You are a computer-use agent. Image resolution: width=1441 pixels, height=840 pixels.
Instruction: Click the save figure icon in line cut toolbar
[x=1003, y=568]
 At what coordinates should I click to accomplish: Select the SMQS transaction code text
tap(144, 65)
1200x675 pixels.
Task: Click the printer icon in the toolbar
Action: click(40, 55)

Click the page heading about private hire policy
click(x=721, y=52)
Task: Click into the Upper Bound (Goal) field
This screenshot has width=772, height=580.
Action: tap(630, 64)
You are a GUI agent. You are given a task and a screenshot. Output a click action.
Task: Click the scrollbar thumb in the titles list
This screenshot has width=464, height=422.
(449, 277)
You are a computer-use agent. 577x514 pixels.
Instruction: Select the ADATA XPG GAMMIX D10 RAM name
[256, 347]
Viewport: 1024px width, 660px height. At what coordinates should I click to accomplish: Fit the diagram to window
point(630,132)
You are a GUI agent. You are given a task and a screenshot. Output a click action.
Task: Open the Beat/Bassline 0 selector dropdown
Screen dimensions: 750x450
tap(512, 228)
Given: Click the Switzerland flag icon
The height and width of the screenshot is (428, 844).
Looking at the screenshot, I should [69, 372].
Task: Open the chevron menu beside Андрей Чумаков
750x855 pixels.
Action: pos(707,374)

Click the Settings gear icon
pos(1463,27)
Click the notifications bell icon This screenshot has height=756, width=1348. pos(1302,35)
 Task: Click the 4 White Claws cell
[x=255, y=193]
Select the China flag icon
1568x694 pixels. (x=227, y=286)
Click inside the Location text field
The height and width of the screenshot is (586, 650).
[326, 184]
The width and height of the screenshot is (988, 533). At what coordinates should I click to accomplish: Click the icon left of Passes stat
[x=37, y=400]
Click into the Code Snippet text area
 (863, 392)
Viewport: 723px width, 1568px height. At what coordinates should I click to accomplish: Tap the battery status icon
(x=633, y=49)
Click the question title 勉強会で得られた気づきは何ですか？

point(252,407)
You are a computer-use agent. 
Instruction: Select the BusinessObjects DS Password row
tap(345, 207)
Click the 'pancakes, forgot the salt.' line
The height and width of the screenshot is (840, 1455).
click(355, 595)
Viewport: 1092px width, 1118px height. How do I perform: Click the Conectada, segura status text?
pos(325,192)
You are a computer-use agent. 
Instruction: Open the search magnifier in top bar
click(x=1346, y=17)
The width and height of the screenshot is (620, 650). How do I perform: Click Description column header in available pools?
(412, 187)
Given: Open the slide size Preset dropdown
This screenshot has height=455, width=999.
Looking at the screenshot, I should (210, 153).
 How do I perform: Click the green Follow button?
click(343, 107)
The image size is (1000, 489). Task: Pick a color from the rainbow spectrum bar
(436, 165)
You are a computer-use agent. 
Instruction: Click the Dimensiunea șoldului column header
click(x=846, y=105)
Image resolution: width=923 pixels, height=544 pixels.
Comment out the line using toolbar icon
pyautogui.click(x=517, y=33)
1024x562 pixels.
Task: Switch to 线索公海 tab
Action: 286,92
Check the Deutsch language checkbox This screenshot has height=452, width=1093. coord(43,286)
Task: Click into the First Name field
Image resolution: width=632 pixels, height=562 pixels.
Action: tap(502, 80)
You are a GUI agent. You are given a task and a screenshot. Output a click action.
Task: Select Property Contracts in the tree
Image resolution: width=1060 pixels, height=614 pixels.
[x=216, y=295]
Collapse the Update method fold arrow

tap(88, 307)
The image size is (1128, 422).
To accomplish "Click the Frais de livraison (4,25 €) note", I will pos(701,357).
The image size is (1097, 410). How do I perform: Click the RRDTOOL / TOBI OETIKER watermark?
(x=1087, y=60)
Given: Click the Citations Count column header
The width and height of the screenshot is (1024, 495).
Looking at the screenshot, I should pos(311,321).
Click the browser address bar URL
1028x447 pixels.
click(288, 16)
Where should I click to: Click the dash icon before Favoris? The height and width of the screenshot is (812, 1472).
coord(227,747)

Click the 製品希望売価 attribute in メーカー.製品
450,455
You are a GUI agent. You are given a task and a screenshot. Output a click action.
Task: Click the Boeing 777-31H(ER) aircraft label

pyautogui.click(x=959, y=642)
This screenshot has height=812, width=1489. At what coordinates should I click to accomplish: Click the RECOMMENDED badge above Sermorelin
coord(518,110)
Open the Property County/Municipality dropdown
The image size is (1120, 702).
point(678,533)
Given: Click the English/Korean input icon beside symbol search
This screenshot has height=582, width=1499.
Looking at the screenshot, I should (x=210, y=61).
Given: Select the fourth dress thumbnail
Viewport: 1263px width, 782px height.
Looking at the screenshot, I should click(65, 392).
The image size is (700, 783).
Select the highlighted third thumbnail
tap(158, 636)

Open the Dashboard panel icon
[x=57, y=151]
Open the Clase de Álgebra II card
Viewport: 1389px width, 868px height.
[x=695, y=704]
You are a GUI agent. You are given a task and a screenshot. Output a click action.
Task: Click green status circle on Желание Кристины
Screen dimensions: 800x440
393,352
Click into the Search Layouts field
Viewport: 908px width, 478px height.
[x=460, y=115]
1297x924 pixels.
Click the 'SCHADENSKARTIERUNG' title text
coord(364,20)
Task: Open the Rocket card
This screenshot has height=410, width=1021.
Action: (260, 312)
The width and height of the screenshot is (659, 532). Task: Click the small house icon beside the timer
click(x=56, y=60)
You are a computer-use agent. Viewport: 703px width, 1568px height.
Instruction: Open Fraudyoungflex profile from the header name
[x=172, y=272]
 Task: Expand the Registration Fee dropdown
★ ★ ★ ★ ★
### What the task asks
Find all lines holding the word "field" in the records above and copy them.

### Expected answer
Task: Click into the Upper Bound (Goal) field
Click inside the Location text field
Task: Click into the First Name field
Click into the Search Layouts field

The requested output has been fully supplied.